By Jim Morris
The irony wasn’t lost on Mike Walker.
During his eight years as a defensive end with the Hamilton Tiger-Cats Walker played in some epic battles against with the Toronto Argonauts. The teams were arch-rivals and while there was respect between the two organizations, little love was lost.
Then in 2009 Walker joined the Argo’s coaching staff as a defensive consultant.
“Oh man, that was really tough going in there,” Walker said with a laugh. “I walked in there and I was like ‘gee, I can’t believe I’m in an Argo locker room.’ It took me about a week to overcome that. That was really tough.”
Walker never shied away from a battle, either on the field or off. His contributions to the CFL are being recognized by being named as one of this year’s inductees into the Canadian Football Hall of Fame.
“Man, 30 years just went away so fast,” said Walker, 62. “It just brought back memories. It just all comes back to you like yesterday. I felt myself in the locker room getting ready to play.
“It brought back great memories.”
Walker was born in Indianapolis and played college football at Washington State. He played 10 years in the CFL, with his final two seasons in Edmonton. He appeared in four Grey Cups and was part of Hamilton’s 1986 championship team.
A three-time CFL All-Star, Walker registered 95.5 sacks, leaving him 14th all time. His career high for sacks was 21 in 1986.
In 135 games played Walker had 149 tackles, nine fumble recoveries and two interceptions.
Walker joined the Tiger-Cats in 1982 and quickly learned the team Hamilton loved to hate was just 70 kilometres away. Even if the Tiger-Cats won just four games in a season, it was a success if those wins were against Toronto.
“We’d play those guys four times a season sometime,” he said. “They were battles. Those were for real. During the playoffs, it was always cold.
“You remember those games more than all the other games. Playing Montreal and Ottawa just was not like the Toronto-Hamilton series. It was different.”
Walker went head-to-head against Argo offensive linemen like Dan Ferrone and Chris Schultz, who recently died of a heart attack.
“Chris played hard, but he would pick you up off the ground,” he said. “What a quality person.”
In Walker’s first season in Hamilton Tom Clements was quarterback.
“I was wow, I’m on the same team as Tom Clements,” he said. “When I grew up in Indiana, I followed Notre Dame and Tommy was the guy.”
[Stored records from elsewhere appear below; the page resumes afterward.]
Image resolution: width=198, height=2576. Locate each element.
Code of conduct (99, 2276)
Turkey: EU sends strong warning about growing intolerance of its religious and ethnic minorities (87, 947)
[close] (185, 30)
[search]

The 1986 Hamilton team featured players like Tony Champion, Grover Covington, Miles Gorrell, Paul Osbaldiston and quarterback Mike Kerrigan.
After a 1-5 start Hamilton finished the year 9-8-1 for second place in the East. The Tiger-Cats lost the opening of the two-game, total-point Eastern Final 31-17 but rebounded for a 45-25 win in the second. They then beat Edmonton 39-15 in Hamilton to win their first Grey Cup in 14 years.
“We became closer and closer as a team,” said Walker. “We bonded because sometimes our season didn’t go that well. But when the playoff time came around, we pulled it together. It was awesome.”
After he retired Walker turned to coaching. From 1997 to 2007 he was the defensive line coach at Washington State. After two years with Toronto he spent time as a defensive line coach for Edmonton and the Saskatchewan Roughriders.
He found the transition from player to coach seamless.
“I went right into coaching defensive line, and it’s easy to coach what you play,” Walker said. “I missed playing but coaching is a different world.
“You’ve got to really be sound in your technique. When I played, I made sure I knew my opponent I was playing against. So coaching was any easy transition.”
Walker faced adversity in 2018 when he underwent surgery to correct the effects of a spinal cord compression that was threatening to paralyze him. Still recovering, he uses hiking poles when he walks.
“I was in a wheelchair for a year and now I’m back to walking with assistance,” he said. “I’m trying to get back on my legs. I’m working on it every day. It’s going to be an uphill battle.”
Walker’s resilience has surprised his doctors.
“A doctor told me a normal person wouldn’t be able to handle what I have right now,” he said. “He was surprised to see me walking.
“I’ve come a long way. I don’t think a normal person could handle the back pain that I go through. Sometimes I have a good day and then I have two bad days.”
Walker still manages to go to the gym five days a week where he works on his cardio and muscle strength.
“I don’t want to see that wheelchair again,” he said. “My goal is to be able to walk again unassisted.”
Years later, Walker still has fond memories of Hamilton.
“I felt so much for the CFL and for the city of Hamilton,” he said. “Hamilton is where we made our home in the off-season for a couple of years.
“Hamilton is a tough town and it’s tough football. You just had to be tough. You can’t come in there soft. That’s what I liked about it. The people there were avid fans. It’s a real football town.”